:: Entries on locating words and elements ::
Start

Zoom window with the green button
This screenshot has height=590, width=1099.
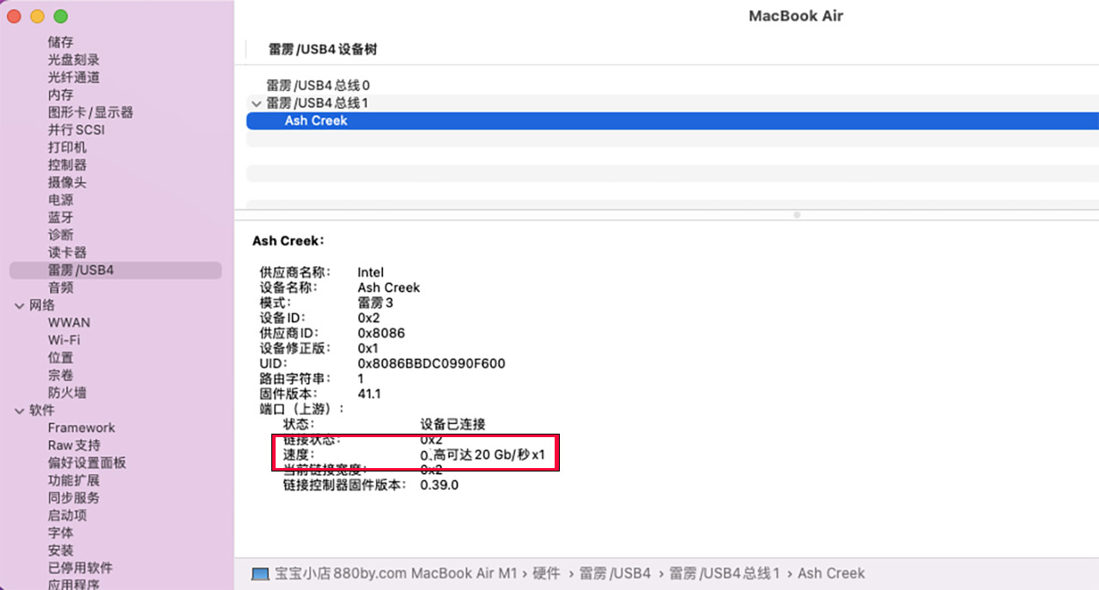point(60,16)
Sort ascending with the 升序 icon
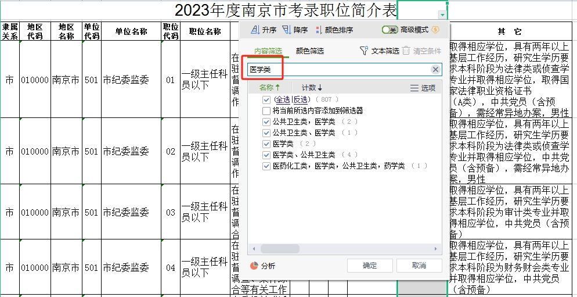This screenshot has height=297, width=577. (255, 30)
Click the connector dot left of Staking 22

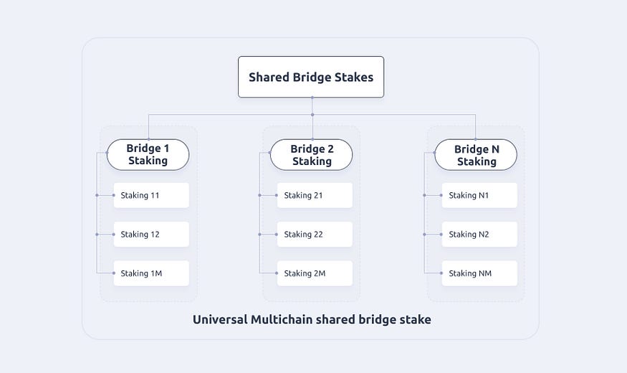(277, 235)
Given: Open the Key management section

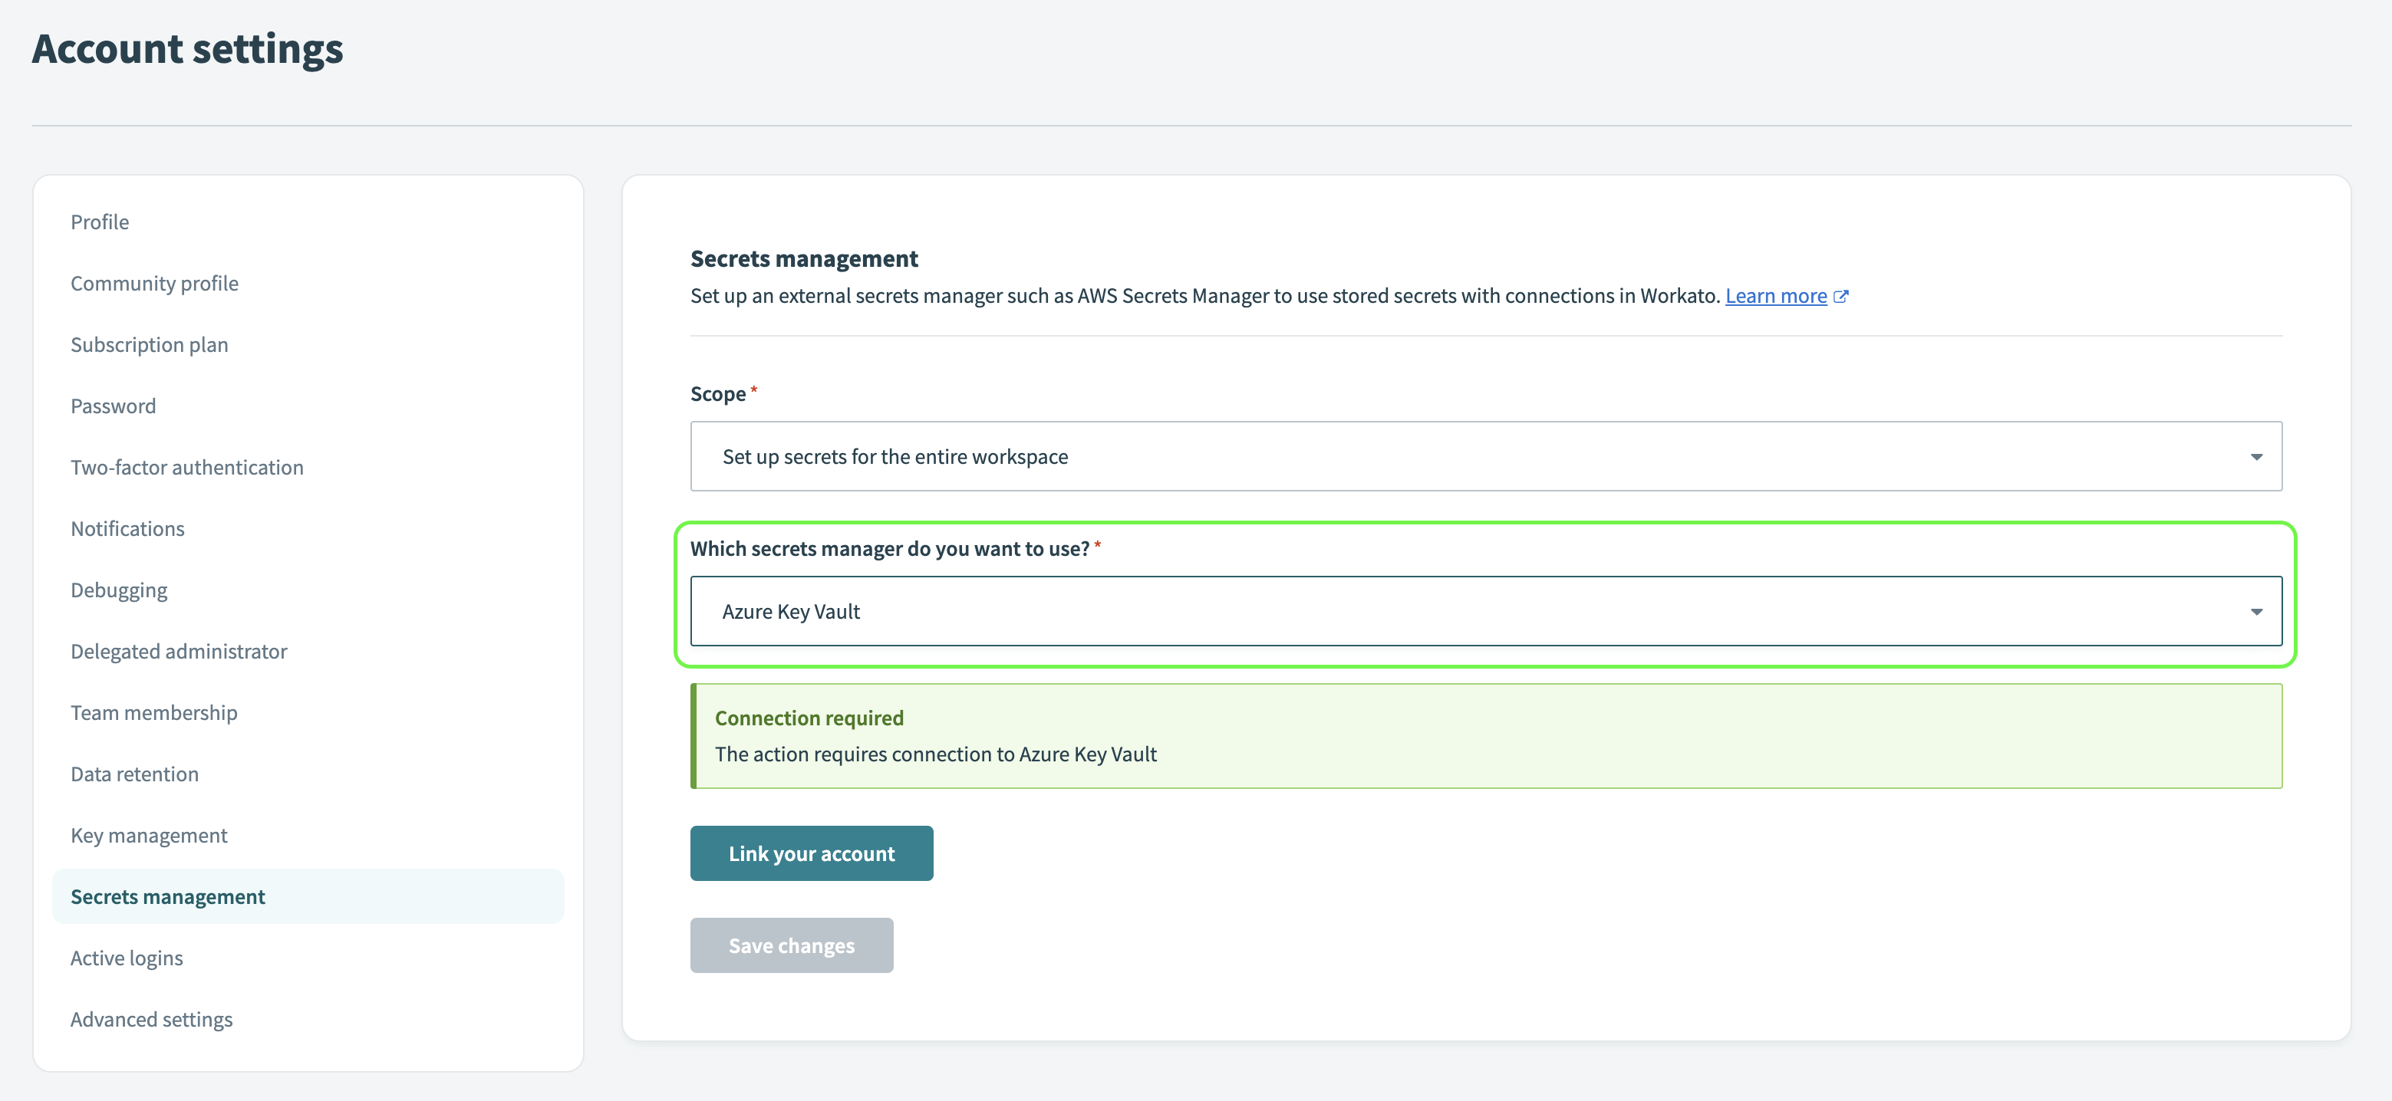Looking at the screenshot, I should click(x=149, y=835).
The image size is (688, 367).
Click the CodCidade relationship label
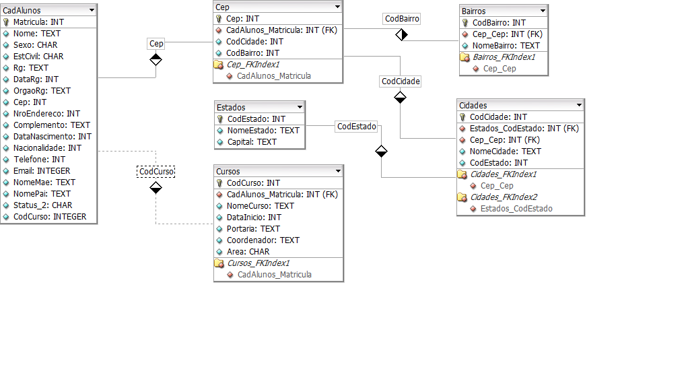[x=401, y=81]
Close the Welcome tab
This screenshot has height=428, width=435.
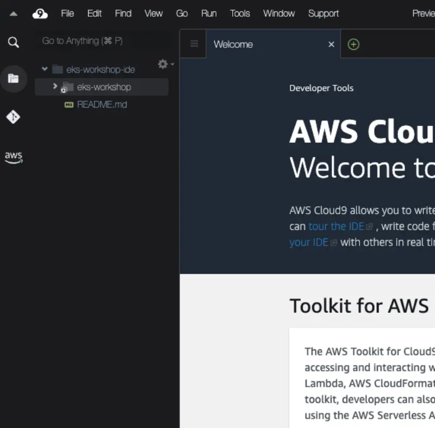[x=331, y=45]
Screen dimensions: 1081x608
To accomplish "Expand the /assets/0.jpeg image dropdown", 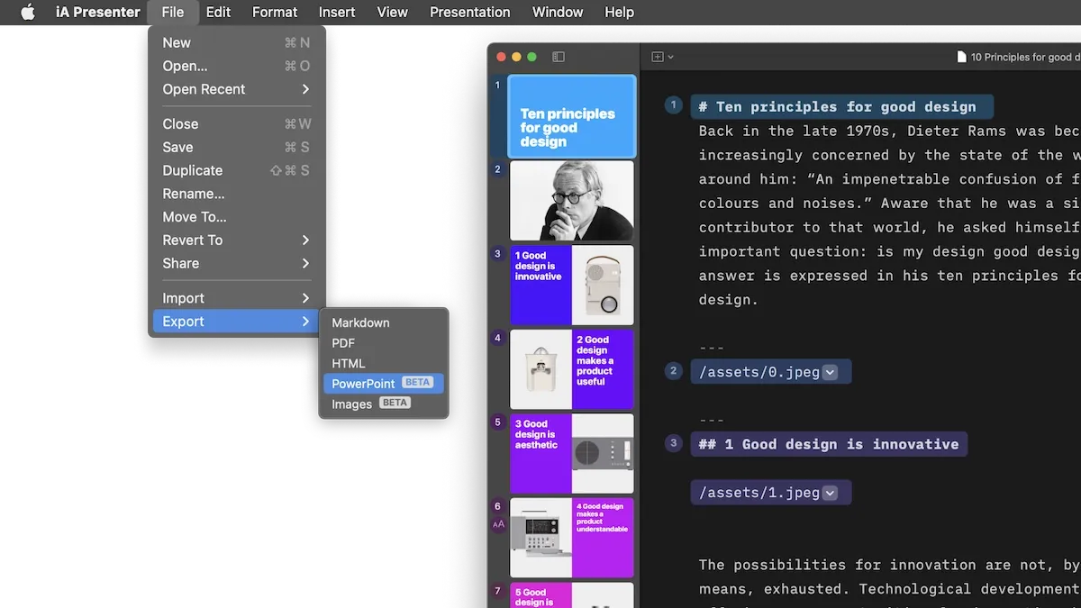I will click(x=830, y=372).
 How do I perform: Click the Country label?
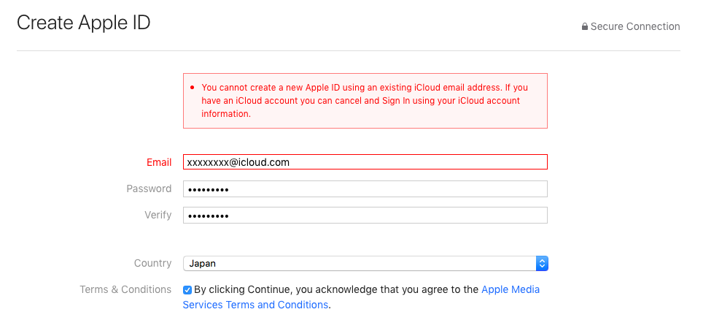(x=152, y=263)
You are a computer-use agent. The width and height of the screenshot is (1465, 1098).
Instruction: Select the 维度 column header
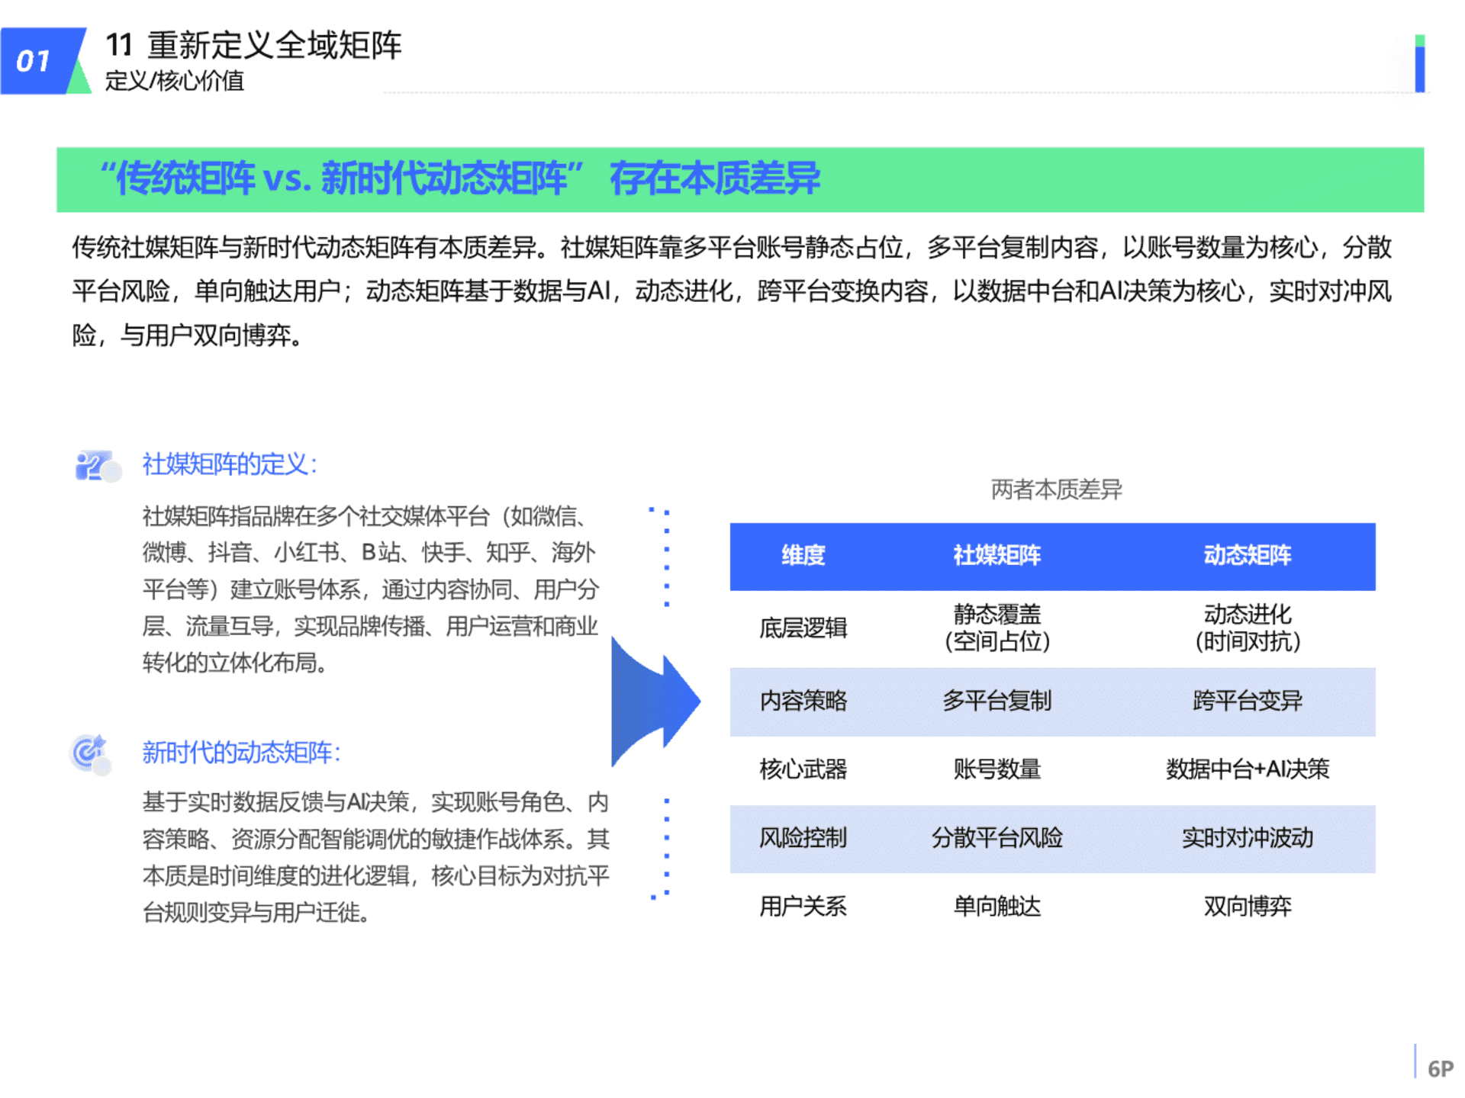(x=803, y=555)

End

:: AIM OF THE EXERCISE ::
From the listing above, list each line that contains the word "label".

:: WRITTEN ANSWER ::
Click the CodCidade relationship label
 How do I perform: Click the Country label?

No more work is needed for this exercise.